** Excerpted records follows **

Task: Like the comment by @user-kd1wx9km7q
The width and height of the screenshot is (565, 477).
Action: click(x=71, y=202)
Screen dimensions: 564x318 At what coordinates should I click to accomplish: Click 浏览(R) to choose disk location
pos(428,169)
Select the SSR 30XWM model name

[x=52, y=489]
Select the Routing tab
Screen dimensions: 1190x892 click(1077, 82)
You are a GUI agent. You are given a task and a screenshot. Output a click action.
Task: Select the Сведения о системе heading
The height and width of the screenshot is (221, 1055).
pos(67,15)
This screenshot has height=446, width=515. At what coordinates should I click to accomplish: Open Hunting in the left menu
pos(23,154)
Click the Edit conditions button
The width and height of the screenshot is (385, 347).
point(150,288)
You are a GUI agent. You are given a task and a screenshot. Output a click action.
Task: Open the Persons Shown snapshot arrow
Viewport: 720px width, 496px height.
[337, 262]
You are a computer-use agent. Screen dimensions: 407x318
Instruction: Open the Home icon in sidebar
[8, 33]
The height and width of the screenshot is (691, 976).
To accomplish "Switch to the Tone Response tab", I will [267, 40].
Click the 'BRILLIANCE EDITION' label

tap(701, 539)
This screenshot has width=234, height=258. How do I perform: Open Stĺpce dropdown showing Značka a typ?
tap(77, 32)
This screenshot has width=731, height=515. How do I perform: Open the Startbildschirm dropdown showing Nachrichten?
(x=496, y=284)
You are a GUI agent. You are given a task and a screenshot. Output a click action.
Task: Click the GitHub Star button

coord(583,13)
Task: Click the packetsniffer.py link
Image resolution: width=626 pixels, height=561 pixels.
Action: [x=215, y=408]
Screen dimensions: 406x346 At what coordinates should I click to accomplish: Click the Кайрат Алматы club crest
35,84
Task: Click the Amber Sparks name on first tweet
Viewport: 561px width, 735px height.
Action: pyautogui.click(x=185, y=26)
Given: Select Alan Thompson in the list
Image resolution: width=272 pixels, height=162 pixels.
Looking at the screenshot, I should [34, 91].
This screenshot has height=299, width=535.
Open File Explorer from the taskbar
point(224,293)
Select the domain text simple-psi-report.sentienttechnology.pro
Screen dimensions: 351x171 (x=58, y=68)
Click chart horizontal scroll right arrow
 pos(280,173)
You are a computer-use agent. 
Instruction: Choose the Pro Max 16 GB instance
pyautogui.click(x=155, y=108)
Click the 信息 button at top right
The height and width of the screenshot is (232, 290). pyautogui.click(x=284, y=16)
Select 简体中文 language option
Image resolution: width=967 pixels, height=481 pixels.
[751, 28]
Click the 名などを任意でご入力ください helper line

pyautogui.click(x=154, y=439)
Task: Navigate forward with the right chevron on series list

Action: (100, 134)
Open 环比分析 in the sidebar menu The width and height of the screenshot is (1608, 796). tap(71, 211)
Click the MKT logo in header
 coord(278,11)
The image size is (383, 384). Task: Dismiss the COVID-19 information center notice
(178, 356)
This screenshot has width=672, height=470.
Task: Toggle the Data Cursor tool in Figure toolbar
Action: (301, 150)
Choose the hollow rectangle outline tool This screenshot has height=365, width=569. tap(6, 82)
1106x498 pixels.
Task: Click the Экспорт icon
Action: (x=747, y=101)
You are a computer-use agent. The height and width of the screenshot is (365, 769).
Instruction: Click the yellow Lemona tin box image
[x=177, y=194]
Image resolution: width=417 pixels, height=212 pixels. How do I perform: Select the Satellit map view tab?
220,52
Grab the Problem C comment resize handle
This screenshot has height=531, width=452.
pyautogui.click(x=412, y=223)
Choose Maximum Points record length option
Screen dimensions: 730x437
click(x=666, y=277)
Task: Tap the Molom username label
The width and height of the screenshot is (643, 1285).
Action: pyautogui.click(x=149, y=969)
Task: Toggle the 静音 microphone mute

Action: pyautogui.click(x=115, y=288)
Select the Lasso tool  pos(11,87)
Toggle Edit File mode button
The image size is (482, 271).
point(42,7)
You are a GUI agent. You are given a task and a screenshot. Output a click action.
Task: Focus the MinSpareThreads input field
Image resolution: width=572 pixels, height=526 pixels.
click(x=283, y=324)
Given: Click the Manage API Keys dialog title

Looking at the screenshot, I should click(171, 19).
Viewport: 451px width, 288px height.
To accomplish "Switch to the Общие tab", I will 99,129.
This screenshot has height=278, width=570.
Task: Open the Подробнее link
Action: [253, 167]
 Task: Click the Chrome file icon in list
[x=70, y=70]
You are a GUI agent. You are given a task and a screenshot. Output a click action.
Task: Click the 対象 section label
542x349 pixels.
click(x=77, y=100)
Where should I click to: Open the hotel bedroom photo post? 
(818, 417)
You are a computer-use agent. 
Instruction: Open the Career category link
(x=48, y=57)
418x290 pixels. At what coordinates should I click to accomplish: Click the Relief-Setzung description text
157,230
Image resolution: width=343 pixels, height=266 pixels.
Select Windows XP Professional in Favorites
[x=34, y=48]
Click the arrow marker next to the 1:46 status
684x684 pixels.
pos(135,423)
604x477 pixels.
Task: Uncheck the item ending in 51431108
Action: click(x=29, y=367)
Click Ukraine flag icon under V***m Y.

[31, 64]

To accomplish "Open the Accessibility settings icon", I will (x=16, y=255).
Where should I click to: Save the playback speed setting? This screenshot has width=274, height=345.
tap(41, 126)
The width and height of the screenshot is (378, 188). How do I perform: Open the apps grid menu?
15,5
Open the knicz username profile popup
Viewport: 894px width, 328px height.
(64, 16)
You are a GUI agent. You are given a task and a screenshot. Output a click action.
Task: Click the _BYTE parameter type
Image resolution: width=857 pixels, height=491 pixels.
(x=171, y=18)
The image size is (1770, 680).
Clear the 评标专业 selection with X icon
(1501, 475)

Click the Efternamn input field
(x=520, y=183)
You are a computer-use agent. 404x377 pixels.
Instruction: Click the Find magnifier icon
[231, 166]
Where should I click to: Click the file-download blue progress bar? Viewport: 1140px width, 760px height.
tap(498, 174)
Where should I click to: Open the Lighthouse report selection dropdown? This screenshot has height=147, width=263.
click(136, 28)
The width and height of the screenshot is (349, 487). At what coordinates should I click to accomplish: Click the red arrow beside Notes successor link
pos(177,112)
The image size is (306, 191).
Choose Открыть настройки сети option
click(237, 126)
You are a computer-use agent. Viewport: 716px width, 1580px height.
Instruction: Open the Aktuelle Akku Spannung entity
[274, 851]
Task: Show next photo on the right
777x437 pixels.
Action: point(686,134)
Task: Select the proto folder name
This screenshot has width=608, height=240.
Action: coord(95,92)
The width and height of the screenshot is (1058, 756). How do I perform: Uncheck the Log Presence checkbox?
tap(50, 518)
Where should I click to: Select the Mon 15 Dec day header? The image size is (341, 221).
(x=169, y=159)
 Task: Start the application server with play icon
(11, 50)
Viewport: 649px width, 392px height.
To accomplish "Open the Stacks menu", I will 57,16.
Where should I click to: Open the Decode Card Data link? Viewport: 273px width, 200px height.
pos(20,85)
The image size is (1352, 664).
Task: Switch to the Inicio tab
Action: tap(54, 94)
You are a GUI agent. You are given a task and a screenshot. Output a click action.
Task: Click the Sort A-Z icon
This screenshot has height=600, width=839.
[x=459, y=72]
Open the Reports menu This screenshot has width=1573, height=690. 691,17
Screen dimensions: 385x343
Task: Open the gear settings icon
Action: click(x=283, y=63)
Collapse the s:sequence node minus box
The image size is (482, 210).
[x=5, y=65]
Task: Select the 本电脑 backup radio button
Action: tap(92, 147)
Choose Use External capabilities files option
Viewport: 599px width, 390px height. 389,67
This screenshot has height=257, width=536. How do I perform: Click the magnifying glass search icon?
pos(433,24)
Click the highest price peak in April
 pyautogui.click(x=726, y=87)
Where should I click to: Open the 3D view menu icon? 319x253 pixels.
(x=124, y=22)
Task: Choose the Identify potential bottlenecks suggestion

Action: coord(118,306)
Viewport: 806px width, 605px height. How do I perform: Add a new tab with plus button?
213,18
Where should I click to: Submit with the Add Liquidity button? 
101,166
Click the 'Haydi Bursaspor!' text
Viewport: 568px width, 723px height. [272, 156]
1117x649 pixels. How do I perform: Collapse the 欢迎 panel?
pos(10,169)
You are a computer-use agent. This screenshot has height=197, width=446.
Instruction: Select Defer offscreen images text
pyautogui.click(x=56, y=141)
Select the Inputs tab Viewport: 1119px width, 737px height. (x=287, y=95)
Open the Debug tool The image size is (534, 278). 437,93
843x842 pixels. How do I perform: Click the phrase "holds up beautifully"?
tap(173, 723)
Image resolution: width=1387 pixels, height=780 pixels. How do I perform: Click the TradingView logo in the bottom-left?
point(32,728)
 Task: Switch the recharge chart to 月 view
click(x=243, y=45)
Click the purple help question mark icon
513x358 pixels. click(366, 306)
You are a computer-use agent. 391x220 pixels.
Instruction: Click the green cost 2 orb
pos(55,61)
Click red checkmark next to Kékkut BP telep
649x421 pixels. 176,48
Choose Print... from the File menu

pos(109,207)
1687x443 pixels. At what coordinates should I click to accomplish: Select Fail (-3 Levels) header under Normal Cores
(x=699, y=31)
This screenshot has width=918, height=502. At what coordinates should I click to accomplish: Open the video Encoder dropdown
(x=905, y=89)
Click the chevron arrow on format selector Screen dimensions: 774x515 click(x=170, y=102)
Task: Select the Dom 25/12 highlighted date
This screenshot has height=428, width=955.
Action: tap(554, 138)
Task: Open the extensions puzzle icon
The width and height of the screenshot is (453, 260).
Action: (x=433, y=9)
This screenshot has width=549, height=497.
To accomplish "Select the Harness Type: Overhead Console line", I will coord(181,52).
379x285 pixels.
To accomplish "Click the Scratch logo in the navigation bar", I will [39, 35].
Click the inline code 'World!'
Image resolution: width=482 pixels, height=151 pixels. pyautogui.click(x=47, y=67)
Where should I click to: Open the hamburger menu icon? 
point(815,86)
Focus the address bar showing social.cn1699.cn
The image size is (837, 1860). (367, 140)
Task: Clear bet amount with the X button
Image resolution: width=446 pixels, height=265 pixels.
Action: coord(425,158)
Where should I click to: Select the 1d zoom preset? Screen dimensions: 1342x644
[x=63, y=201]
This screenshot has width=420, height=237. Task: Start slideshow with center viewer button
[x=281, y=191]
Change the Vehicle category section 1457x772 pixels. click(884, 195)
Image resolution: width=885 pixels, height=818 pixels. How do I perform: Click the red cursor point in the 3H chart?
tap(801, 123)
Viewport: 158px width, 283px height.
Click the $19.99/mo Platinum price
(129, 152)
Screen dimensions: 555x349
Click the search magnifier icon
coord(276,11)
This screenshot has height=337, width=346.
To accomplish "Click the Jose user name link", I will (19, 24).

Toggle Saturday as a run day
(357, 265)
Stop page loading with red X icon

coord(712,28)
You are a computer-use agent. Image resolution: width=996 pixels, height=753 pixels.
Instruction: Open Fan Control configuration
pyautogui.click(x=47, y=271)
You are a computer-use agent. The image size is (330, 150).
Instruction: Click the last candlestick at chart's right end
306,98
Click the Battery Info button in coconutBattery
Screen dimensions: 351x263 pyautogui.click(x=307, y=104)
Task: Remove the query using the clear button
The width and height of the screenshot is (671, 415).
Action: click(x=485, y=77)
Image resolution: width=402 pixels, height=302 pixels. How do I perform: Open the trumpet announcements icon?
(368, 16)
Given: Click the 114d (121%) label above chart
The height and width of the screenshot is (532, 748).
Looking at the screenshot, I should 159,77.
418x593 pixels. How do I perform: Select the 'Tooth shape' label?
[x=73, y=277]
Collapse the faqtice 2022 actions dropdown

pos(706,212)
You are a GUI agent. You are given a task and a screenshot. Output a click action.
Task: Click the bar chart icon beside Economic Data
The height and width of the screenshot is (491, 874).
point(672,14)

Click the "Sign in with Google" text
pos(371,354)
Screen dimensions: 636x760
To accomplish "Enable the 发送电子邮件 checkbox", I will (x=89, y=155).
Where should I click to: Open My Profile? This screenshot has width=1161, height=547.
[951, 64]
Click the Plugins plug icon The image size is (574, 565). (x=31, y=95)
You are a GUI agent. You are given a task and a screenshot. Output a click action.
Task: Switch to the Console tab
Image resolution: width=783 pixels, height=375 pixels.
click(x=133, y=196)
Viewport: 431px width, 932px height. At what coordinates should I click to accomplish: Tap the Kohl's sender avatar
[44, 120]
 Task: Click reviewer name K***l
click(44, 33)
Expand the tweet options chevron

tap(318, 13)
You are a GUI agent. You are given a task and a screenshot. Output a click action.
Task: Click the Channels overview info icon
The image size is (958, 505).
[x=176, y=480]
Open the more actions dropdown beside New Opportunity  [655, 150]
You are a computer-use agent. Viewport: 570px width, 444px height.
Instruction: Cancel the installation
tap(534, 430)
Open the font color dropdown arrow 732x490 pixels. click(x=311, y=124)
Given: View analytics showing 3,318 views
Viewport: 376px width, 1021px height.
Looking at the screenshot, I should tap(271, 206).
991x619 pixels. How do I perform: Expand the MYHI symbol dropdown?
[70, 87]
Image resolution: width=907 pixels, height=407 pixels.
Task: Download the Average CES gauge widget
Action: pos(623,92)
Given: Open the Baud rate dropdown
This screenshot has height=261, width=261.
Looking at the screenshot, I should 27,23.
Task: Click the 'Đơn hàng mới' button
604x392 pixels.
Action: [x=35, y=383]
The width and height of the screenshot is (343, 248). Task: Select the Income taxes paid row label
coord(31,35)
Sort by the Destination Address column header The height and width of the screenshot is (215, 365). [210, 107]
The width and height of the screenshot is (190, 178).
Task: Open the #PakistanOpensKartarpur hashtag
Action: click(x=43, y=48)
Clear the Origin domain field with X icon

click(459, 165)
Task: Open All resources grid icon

** End of Excerpted records **

Find the word "section" in the entries above, then copy each line that holds it.

Task: Click the 対象 section label
Change the Vehicle category section 1457x772 pixels. click(884, 195)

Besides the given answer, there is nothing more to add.